**EXTRACTED TEXT**
###

After another period of work in Italy, she chose to make a visit to Berlin.
There for the first time she found herself among painters who saw nothing
odd about the way she worked. Through Irma Stern she met several of the
leading Expressionists, but she enjoyed closest sympathy with Karl Schmidt-Rotluff,
who, of all of them, was the one who felt the strongest bonds with nature's
brooding forces.
In Berlin she blossomed into a painter of authority and commitment. There
are, in SA collections, several paintings from the period which demonstrate
her close emotional accord with Expressionist idioms and her particular
skill at adapting those idioms to serve the subjects she portrayed. Ambrose
McEvoy had undoubtedly been correct in trying to encourage her talent
as a portraitist, for among the best of her German works are some striking
portrait-studies, which exemplify her ability to recreate the individual
personality and mood of each sitter in a powerful and positive co-ordination
of brushwork, form and colour.
The course of Maggie Laubser's life following her return from Germany
in 1924 was not marked by dramatic milestones or specific formative events.
She endured the poverty and hardship which overwhelmed farming communities
during the depression years and suffered the added hurt of ridicule and
critical rejection of her painting. Inevitably she withdrew into an introspective
world in which she recreated the idyllic serenity of her pastoral childhood.
With a combination of passion and engaging simplicity she projected images
of farmyard animals and scenes of shepherding and harvest - and for the
sincere exposure of her emotional accord with nature she earned reviews
such as the following from Bernard Lewis, in 1932: "…atrociously
unattractive landscapes, in which not one colour, not one shape …
has any similitude with nature!"

###

**INFORMATION SUPPLIED**

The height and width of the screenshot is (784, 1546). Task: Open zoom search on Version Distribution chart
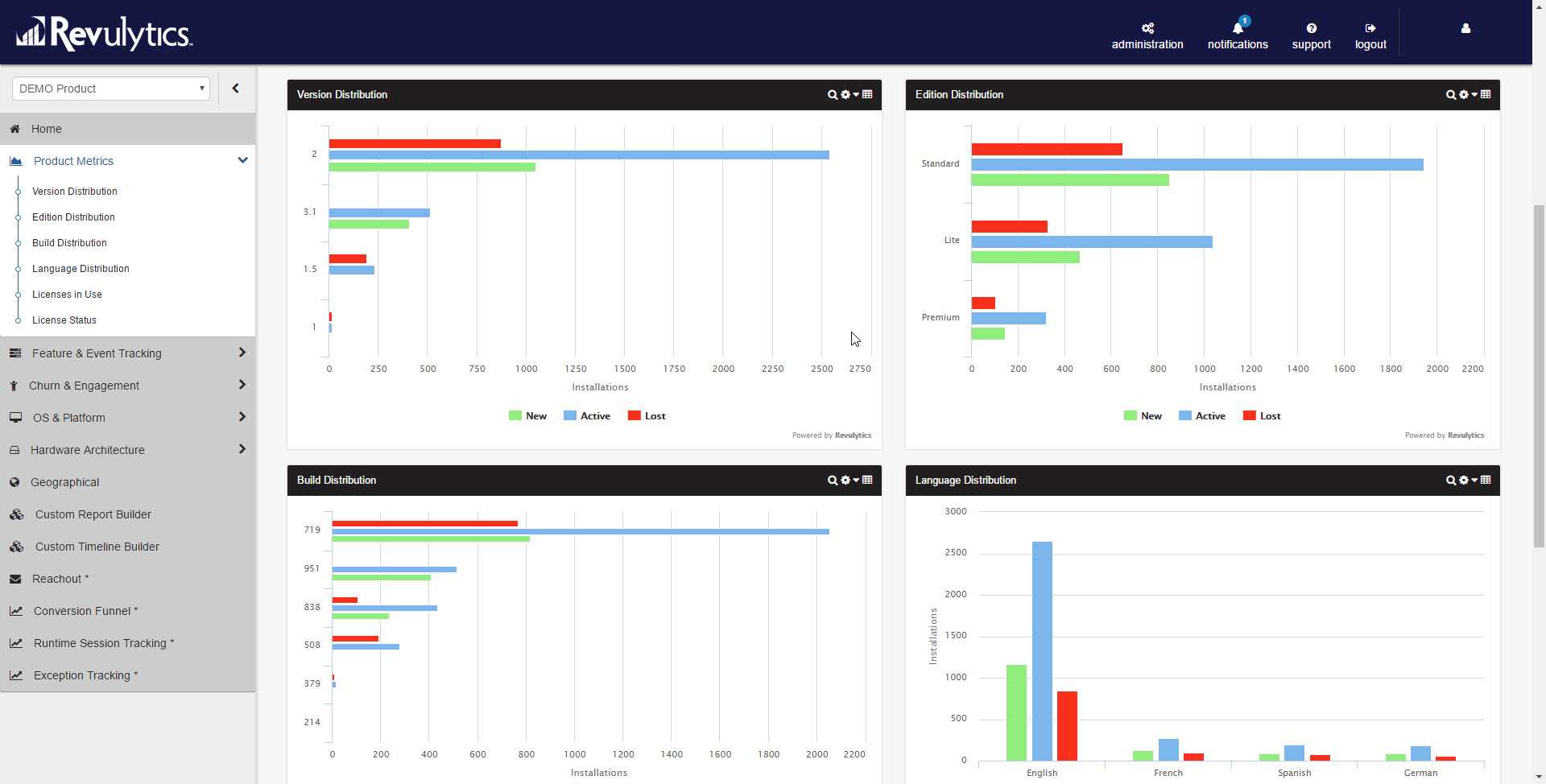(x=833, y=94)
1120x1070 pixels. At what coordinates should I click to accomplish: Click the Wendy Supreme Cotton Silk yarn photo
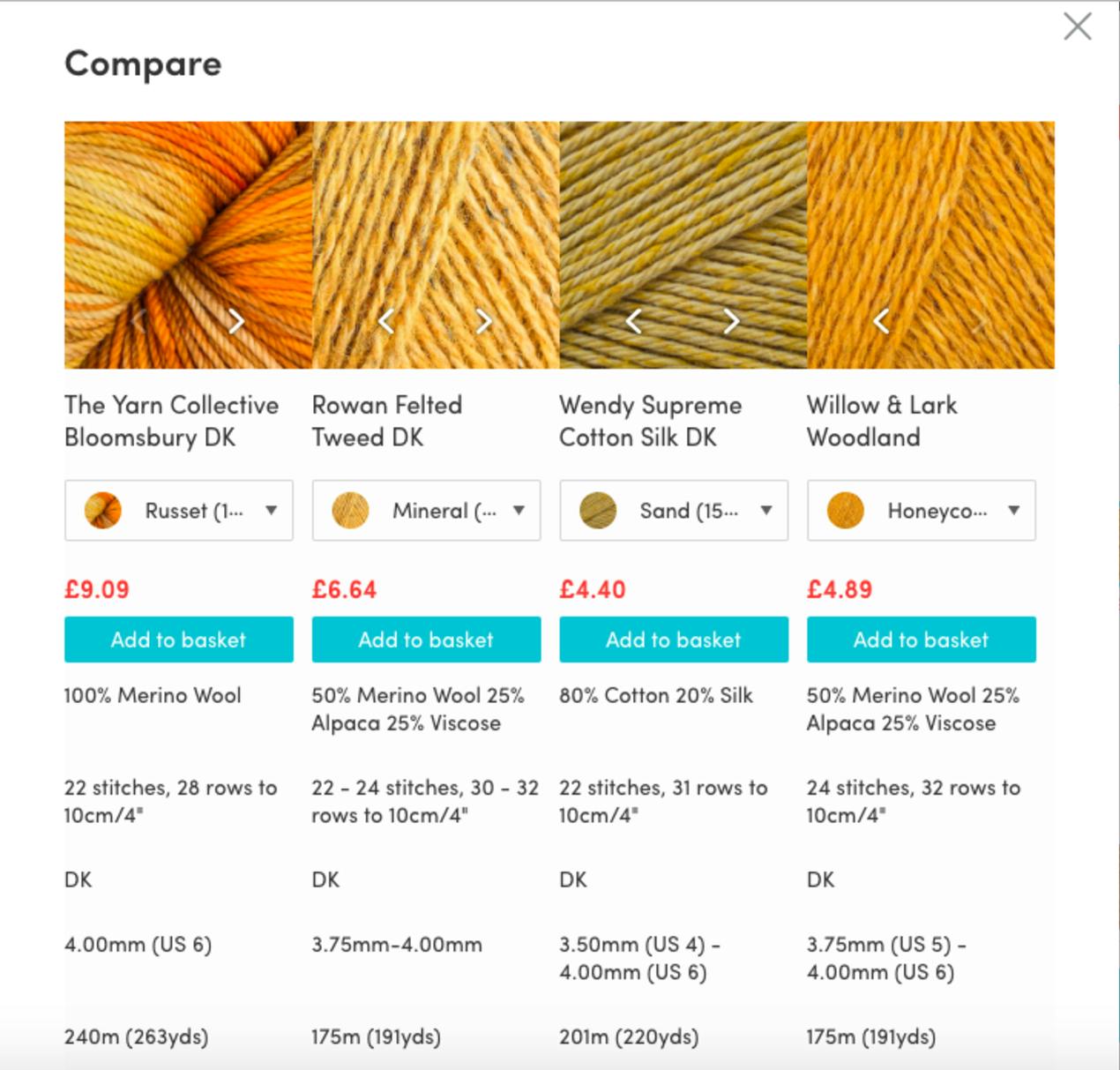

###

**WORK INSTRUCTIONS**
(A) Quote everything from "She endured the" down to "her pastoral childhood." in the passage on Maggie Laubser.
(B) Extend the passage on Maggie Laubser, picking up after its final sentence.

**OUTPUTS IN ORDER**
(A)
She endured the poverty and hardship which overwhelmed farming communities
during the depression years and suffered the added hurt of ridicule and
critical rejection of her painting. Inevitably she withdrew into an introspective
world in which she recreated the idyllic serenity of her pastoral childhood.

(B)
Slowly the pattern changed. As time wore on, it became apparent to the
public - at it had been conspicuous to her small circle of admirers -
that Maggie Laubser, for all her so-called 'foreign modernism', was more
South African than any other painter in the country; that she alone had
crystallised her people's identification with the soil and their simple,
holistic view of nature; that behind the apparent naiveté of her
forms there was a devout appreciation of the spiritual unity which binds
all living things. But she was 60 years old before her contribution was
formally acknowledged and she was not unscarred by long years of rejection.
Analysis of Maggie Laubser's oeuvre reveals a sequence of stylistic developments,
which fall into phases of roughly ten years' duration, bounded by the
mid-points of the calendar decades. The relatively extensive account of
her life provided above offers a key to the nature of the changes.
During and following her study period in Europe her works were almost
defiantly expressionistic. Her affinity with Schmidt Rotluff and his German
colleagues is clearly evident in the vigour of her landscapes and the
powerful, unconventional forms of her figures and still-life. Her style
during the 20s incorporated strong contrasts of dark and light, with flat
slabs of intense colour creating areas of vibrancy along the lines at
which they met. However, although often blatantly untempered, her colours
were never inharmonious. She simplified her images by stripping them of
details, retaining only the essential symbolic form - rather in the way
of a sculptor blocking out his subject in a cube of wood. Her pictures
were composed of irregular shapes, briskly painted and animated by subjective
distortion. She would also create a kind of visual shock by juxtaposing
unrelated forms, such as a cat beside a vase of flowers.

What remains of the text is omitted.